Analyzing this data has confirmed some of my prior views and challenged others. It has confirmed my general view that these indices is something like the menu at a generic, Americanized Mexican restaurant, where the vast majority of the 242 items on the menu consist of meat, beans, veggies, rice and tortillas in different combinations, arrangements and proportions.

However, there are also likely to be a few standout items that go an entirely different path – think chiles en nogada, a poblano pepper stuffed with a complex and flavorful, fragrant and almost fruity meat filling, topped with a sherry, goat cheese and walnut cream sauce and adorned with pomegranates and parsley for a combination that is so surprisingly delicious that it haunts your dreams and makes you want to schedule a trip back to San Antonio just so you can order it at Cuishe again.

Chiles en nogada is the national dish of Mexico. Does that surprise you? It stunned me. It made me realize that I know literally nothing – nothing – about Mexican food. Walnuts? Pomegranates? Goat cheese? These things are not Mexican food. But they are. They are part of the national dish of Mexico.

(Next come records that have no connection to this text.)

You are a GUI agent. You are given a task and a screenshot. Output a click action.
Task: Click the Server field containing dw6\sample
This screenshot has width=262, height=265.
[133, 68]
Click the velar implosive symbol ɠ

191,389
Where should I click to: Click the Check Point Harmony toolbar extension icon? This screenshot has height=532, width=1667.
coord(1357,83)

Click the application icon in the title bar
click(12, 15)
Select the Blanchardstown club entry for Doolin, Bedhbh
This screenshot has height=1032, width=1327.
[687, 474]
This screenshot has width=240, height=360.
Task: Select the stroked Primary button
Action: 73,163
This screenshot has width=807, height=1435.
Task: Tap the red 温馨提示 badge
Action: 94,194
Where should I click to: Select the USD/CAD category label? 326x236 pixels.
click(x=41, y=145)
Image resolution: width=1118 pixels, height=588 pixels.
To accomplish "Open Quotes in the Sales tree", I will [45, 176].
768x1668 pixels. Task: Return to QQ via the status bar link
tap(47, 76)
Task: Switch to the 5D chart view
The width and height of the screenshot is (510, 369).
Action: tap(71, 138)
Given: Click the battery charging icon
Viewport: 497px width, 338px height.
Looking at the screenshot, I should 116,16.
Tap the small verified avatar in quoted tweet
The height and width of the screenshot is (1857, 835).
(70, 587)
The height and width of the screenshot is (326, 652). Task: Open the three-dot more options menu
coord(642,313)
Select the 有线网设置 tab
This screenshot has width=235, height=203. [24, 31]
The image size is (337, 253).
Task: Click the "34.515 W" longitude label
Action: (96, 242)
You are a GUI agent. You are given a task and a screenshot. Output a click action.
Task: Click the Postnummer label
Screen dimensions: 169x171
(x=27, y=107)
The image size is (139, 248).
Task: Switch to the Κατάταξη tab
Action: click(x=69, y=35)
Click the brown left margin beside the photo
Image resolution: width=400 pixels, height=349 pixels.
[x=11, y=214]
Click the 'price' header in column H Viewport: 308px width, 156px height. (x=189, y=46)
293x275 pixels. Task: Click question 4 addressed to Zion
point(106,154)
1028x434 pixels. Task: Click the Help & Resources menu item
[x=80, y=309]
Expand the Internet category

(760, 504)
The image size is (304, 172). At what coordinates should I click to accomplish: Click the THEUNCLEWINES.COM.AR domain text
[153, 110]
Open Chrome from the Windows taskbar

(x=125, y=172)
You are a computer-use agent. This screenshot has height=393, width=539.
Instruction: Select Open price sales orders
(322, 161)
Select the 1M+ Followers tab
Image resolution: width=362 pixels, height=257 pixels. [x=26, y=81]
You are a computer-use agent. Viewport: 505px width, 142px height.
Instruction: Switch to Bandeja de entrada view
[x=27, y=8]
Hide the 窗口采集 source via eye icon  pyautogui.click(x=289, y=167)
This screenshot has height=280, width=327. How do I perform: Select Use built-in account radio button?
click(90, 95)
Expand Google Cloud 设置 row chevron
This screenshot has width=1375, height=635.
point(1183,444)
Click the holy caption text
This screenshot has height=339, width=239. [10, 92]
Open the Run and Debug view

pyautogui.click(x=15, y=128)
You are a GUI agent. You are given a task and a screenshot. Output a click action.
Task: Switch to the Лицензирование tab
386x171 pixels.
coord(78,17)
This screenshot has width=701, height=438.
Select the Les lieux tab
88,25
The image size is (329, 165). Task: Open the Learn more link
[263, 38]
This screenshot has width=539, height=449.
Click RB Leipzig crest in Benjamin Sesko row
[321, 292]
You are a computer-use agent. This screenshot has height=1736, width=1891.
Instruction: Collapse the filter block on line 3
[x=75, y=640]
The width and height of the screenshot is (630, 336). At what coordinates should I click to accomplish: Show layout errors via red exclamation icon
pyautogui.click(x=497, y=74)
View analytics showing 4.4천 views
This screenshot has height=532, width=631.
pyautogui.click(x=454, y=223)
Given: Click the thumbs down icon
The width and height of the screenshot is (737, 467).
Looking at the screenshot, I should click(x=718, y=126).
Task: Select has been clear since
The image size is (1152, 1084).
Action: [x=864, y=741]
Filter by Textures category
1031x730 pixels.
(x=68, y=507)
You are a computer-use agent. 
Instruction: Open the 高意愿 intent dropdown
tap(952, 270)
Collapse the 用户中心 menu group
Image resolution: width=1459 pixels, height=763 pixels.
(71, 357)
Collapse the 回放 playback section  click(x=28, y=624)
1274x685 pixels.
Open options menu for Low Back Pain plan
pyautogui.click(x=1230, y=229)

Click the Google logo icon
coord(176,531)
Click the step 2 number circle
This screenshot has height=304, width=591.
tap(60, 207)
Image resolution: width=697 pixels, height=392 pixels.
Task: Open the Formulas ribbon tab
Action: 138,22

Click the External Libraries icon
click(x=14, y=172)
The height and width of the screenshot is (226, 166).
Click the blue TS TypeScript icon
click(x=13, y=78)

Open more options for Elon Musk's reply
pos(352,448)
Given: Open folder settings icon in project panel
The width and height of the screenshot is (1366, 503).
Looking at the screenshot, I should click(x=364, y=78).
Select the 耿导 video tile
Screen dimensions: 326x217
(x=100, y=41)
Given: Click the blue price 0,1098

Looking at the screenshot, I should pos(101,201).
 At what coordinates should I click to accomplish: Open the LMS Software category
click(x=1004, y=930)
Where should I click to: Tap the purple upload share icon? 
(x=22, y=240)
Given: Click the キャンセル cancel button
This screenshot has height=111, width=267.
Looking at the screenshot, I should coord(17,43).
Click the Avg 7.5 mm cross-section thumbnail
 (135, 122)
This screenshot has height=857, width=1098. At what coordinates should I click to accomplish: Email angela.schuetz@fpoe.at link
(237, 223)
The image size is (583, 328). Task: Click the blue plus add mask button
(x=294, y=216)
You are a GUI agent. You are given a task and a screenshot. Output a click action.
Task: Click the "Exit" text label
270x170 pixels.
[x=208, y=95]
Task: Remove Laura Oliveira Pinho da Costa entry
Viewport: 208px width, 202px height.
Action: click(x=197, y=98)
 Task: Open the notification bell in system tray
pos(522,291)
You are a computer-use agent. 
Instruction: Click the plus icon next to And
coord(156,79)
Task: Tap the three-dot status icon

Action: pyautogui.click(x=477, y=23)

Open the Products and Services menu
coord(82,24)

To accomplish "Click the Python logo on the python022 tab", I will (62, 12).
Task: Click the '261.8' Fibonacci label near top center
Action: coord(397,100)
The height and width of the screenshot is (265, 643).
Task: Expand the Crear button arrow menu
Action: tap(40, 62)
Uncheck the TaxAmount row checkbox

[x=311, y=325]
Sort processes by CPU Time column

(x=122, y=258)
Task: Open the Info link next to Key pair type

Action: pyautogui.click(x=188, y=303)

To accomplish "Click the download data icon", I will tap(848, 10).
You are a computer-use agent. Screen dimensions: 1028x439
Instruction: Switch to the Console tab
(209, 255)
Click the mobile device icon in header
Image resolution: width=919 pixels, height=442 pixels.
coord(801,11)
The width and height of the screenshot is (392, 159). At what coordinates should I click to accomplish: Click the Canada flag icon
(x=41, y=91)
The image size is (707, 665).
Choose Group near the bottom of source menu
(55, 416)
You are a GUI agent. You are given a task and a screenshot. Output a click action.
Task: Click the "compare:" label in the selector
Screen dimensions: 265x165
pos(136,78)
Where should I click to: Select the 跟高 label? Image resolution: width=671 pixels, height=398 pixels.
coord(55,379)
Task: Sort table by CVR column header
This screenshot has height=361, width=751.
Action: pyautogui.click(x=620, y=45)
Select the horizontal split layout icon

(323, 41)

What, then, have I been eating for my entire life? The only conclusion I can come to is that I’ve been eating the Mexican food that Americans like to eat. It’s made, it’s cultivated, for me. The same goes for indices. They are engineered so that the optics look good to producers and to their clients. That does not mean they’re made to be great, or to perform well in the real world, or to deliver reliable results – they’re made to look good, to fit what producers and clients think they want.

That’s why these indices look so incredibly similar. They’re all trying to have great backtests with high participation rates so that they really pop on the illustration, because that’s what producers want. Is that what clients actually want? No, they want actual, real performance. Backtests and high participation rates are not reliable indicators of future performance. They’re almost completely unrelated. Future performance is entirely uncertain.

How do you handle uncertainty? Two ways – get certain or get diversified. Become an expert or admit you’ll never be an expert. Certainty has a siren song. Everyone likes to feel like they’re certain, me included (and maybe me most of all). But with these engineered indices, I don’t think certainty is possible. I’ve heard too many people who create these indices bemoan the original sins of past indices and the indices created by other firms. I’ve heard those people talk to much about things that weren’t “supposed to happen” but did anyway. If the people who create these indices aren’t certain, then who can be?

That leaves us with diversification. If you’re selling Indexed UL and you’re faced with all of these different choices, spread the risk. Acknowledge that you don’t know, but you think there’s merit to diversification itself as a strategy. The only currency we have is credibility. A very easy way to destroy credibility is to make assurances and recommendations about something you don’t control or understand – and right now, on the cusp of this new generation of Indexed UL, there’s nothing that advisors control and understand less than engineered indices. If you’re going to choose, then choose wisely. But perhaps the wisest course is to not choose at all.